Fork Protection and Therapy Resistance in Hereditary Breast Cancer

Abstract

The BRCA-Fanconi anemia (FA) pathway preserves the genome and suppresses cancer and is a main determinant of chemotherapeutic efficacy. The hereditary breast cancer genes BRCA1 and BRCA2 function in DNA double-strand break repair mediating distinct steps of homologous recombination (HR). More recently, independent of DNA repair, functions in the replication stress response have come to light, providing insight as to how the BRCA-FA pathway also balances genome preservation with proliferation. The BRCA-FA proteins associate with the replisome and contribute to the efficiency and recovery of replication following perturbations that slow or arrest DNA replication.

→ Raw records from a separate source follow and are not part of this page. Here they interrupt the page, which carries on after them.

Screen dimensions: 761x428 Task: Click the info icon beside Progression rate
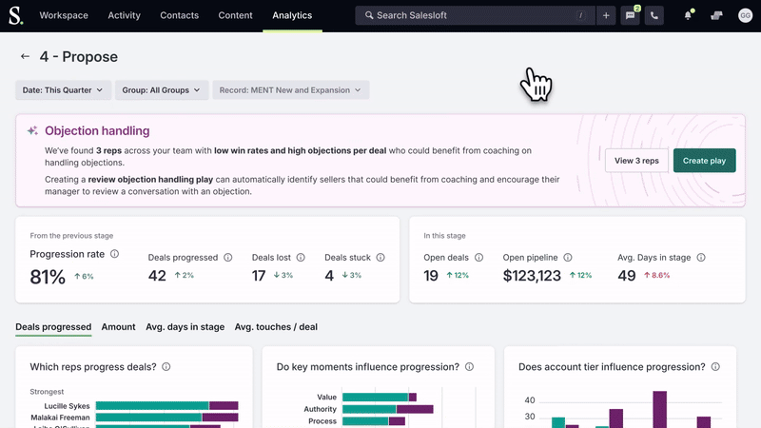coord(114,254)
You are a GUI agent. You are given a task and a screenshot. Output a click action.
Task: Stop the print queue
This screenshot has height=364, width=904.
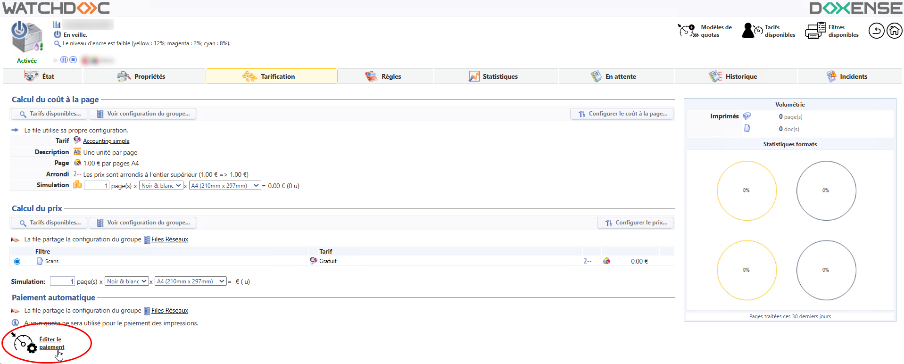(x=73, y=60)
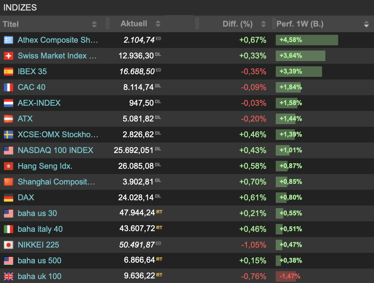Image resolution: width=374 pixels, height=283 pixels.
Task: Sort by Aktuell using its sort arrows
Action: 158,24
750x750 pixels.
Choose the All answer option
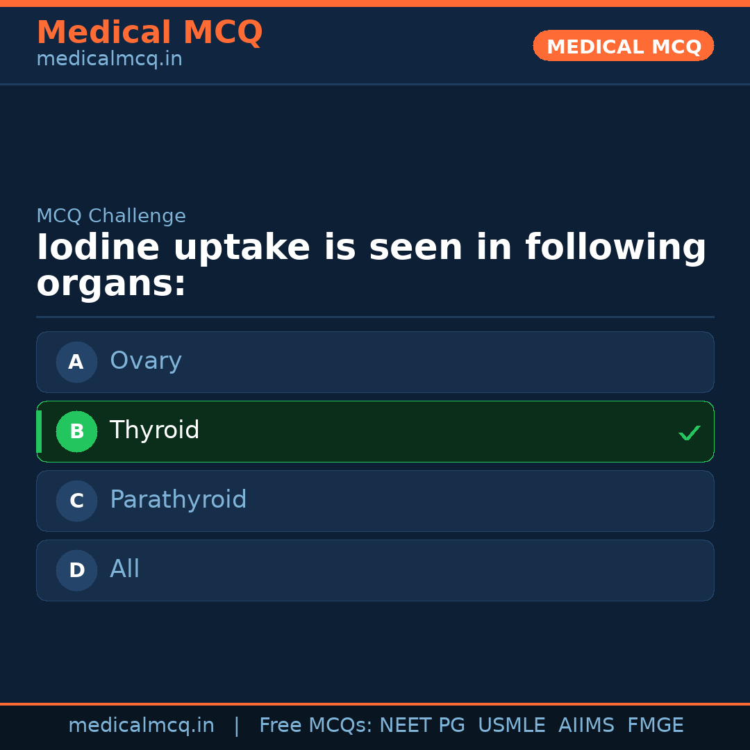(375, 570)
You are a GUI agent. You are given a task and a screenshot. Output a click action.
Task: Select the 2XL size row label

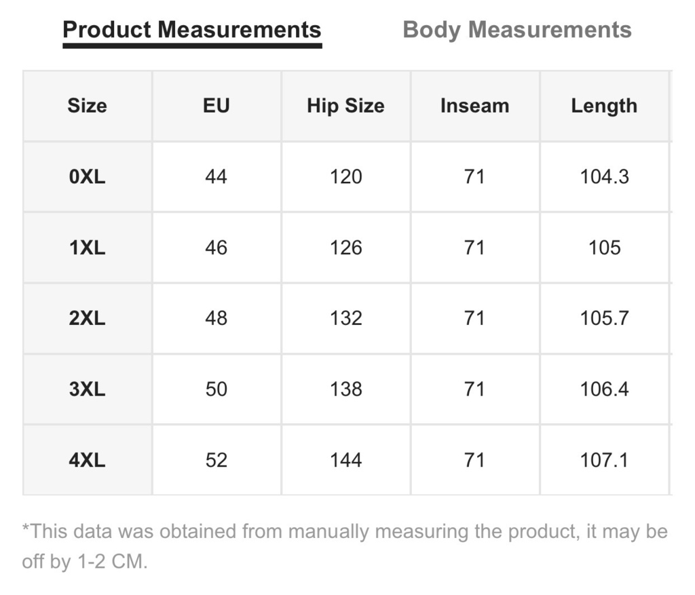88,318
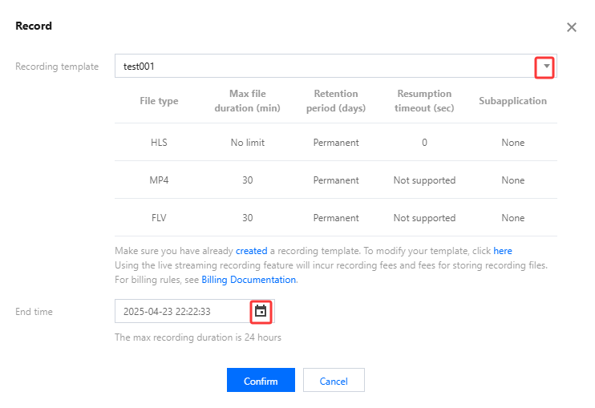Click the Retention period column header
This screenshot has width=595, height=408.
336,101
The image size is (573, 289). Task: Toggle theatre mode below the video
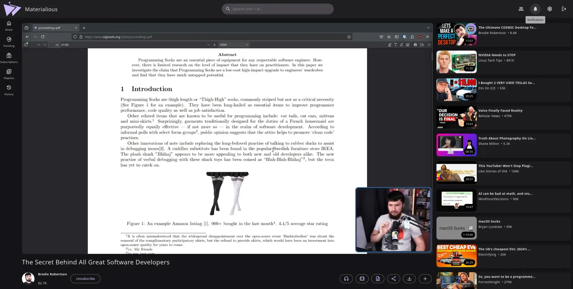coord(362,279)
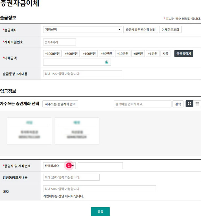Open the 금액입력기 amount keypad
The height and width of the screenshot is (216, 201).
point(183,54)
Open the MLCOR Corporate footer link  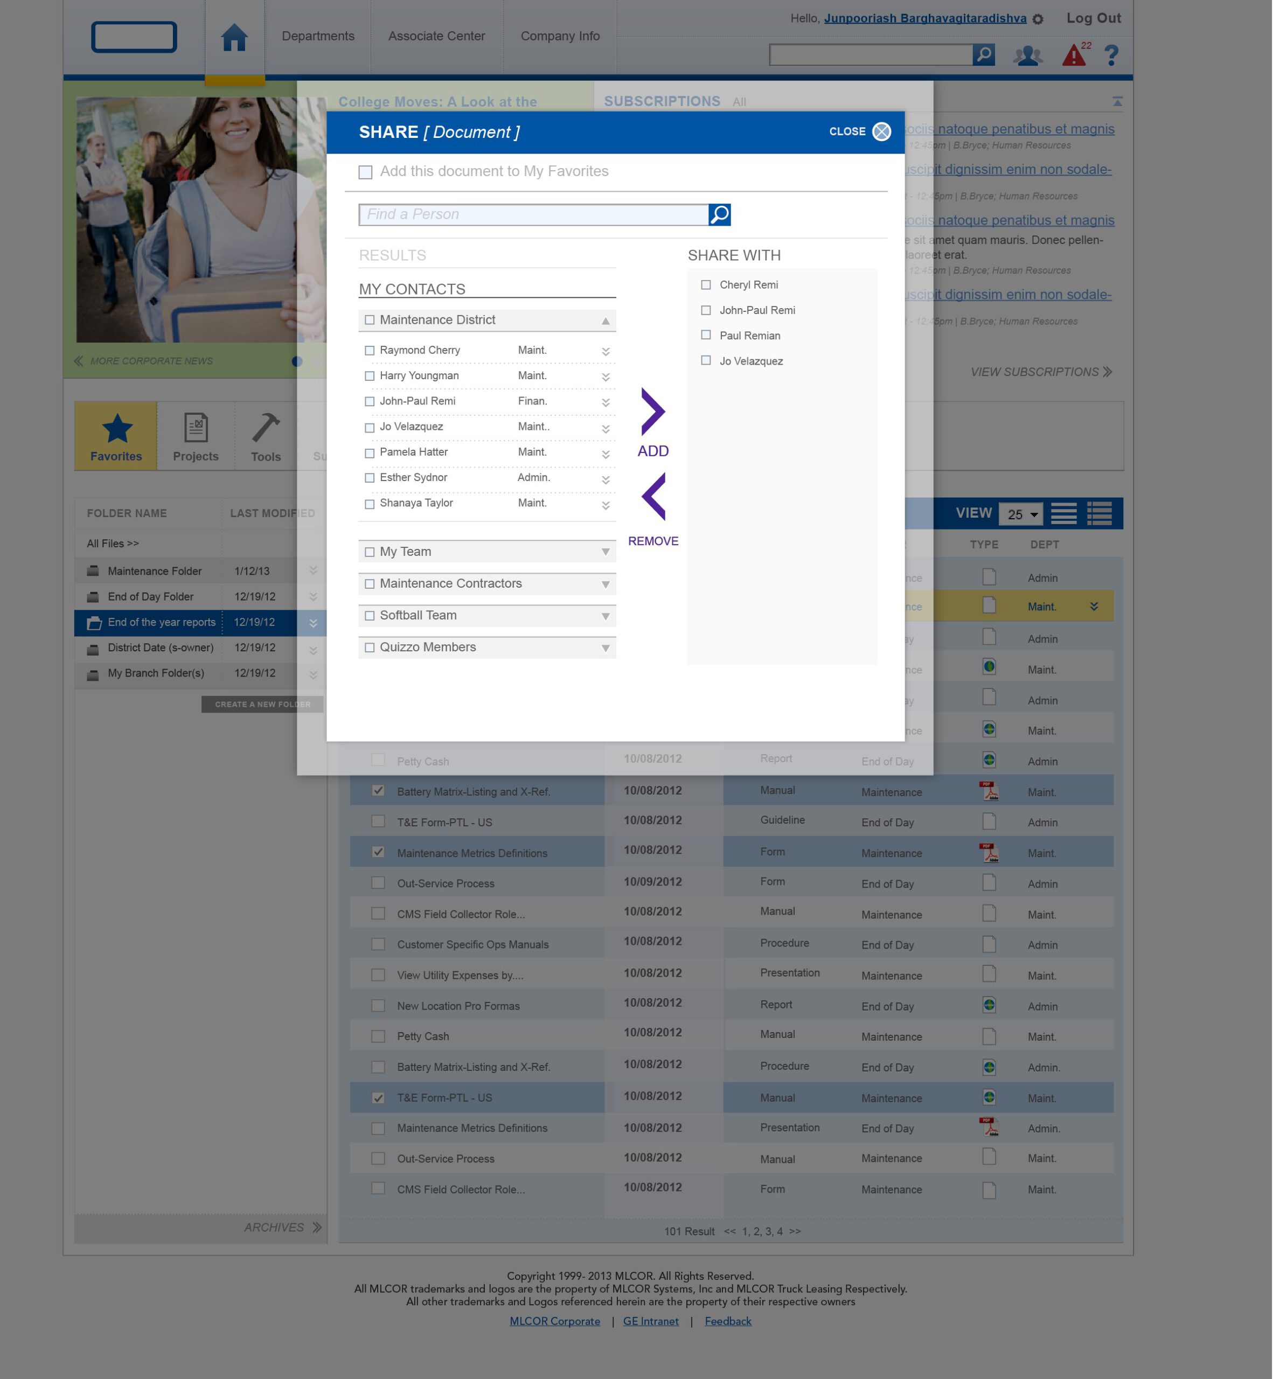(555, 1321)
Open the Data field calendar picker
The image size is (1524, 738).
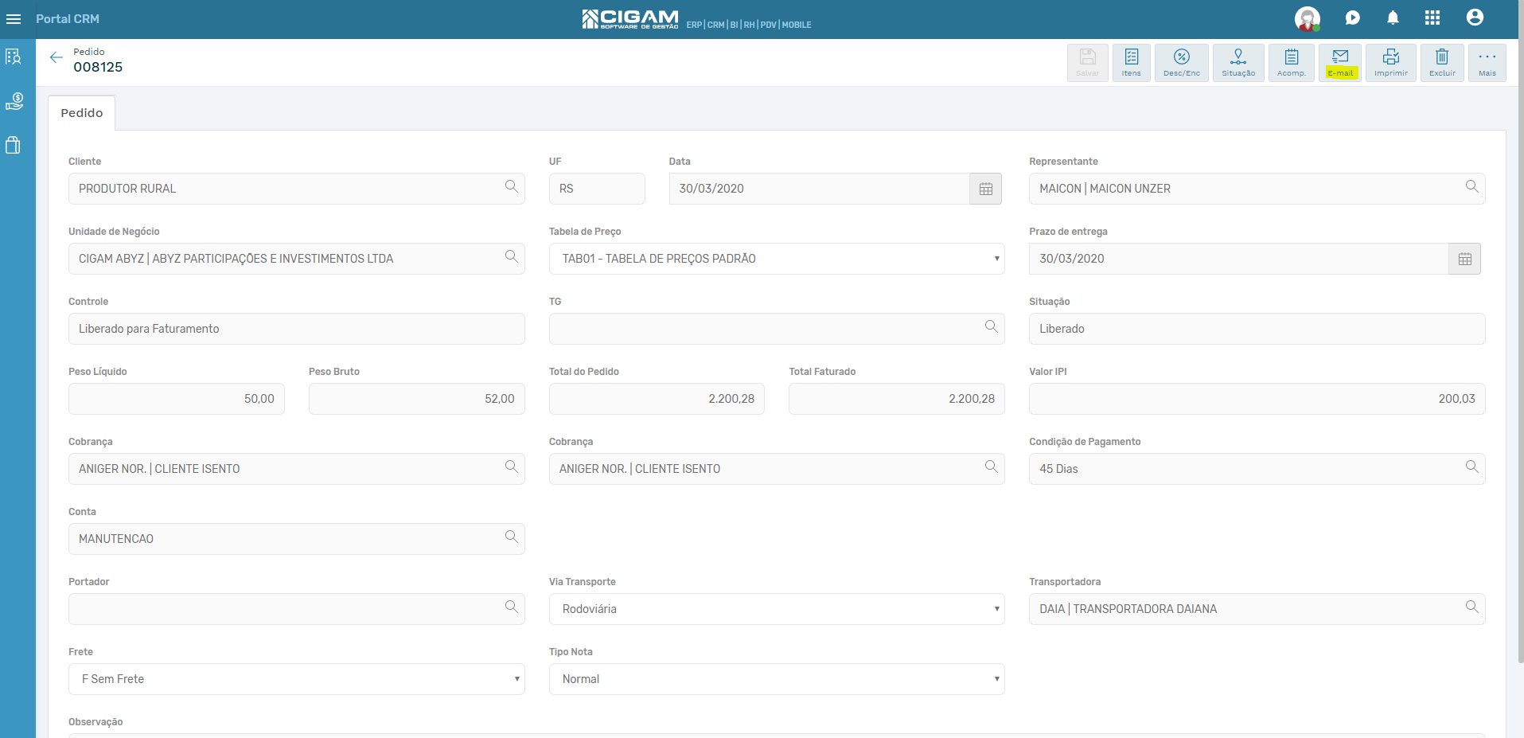point(985,189)
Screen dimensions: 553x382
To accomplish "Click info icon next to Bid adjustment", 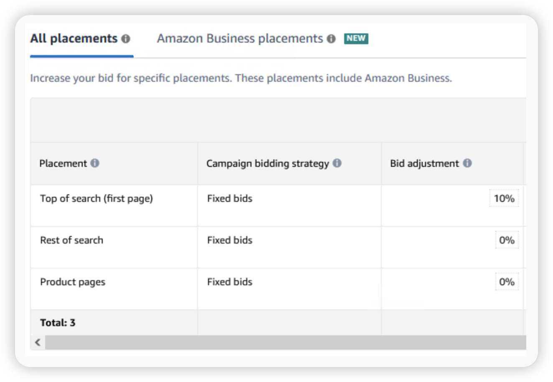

Although the full repertoire of functions in the replication stress response remains to be elucidated, the function of BRCA1 and BRCA2 in protecting stalled replication forks contributes along with HR to the sensitivity of BRCA-associated tumors to chemotherapy. Moreover, chemoresistance evolves from restoration of either HR and/or fork protection. Although mechanisms underlying the restoration of HR have been characterized, it remains less clear how restoration of fork protection is achieved. Here, we outline mechanisms of "rewired" fork protection and chemotherapy resistance in BRCA cancer. We propose that mechanisms are linked to permissive replication that limits fork remodeling and therefore opportunities for fork degradation. Combating this chemoresistance mechanism will require drugs that inactivate replication bypass mechanisms.

Figure 1

Model of the mechanisms and potential consequences of fork protection in BRCA1/2 -deficient cells. (A) In wild-type (WT cells), when replication stress (represented by X) is encountered in the course of cancer therapy, there is a reversal of replication forks, and the protection of nascent DNA in a BRCA1-, BRCA2-, and Rad51-dependent manner, that limits resection by nucleases such as MRE11, CtIP, and EXO1. Following TS or recombination-based restart, the replication fork is restarted, thereby conferring chemo-resistance. In absence of BRCA1/2, (B) Rad51 is no longer stabilized on reversed forks, allowing access of nucleases to nascent DNA, resulting in extensive degradation and chemosensitivity. (C) Extensive nascent cell degradation can be avoided by either loss of fork degradation factors or gain in stabilization factors that will allow forks to restart via template switch (TS) and confer chemotherapy resistance if viability is not also compromised. (D) Loss of fork reversal will limit fork degradation if translesion synthesis (TLS) is active at the fork and gaps generated by repriming reactions are avoided.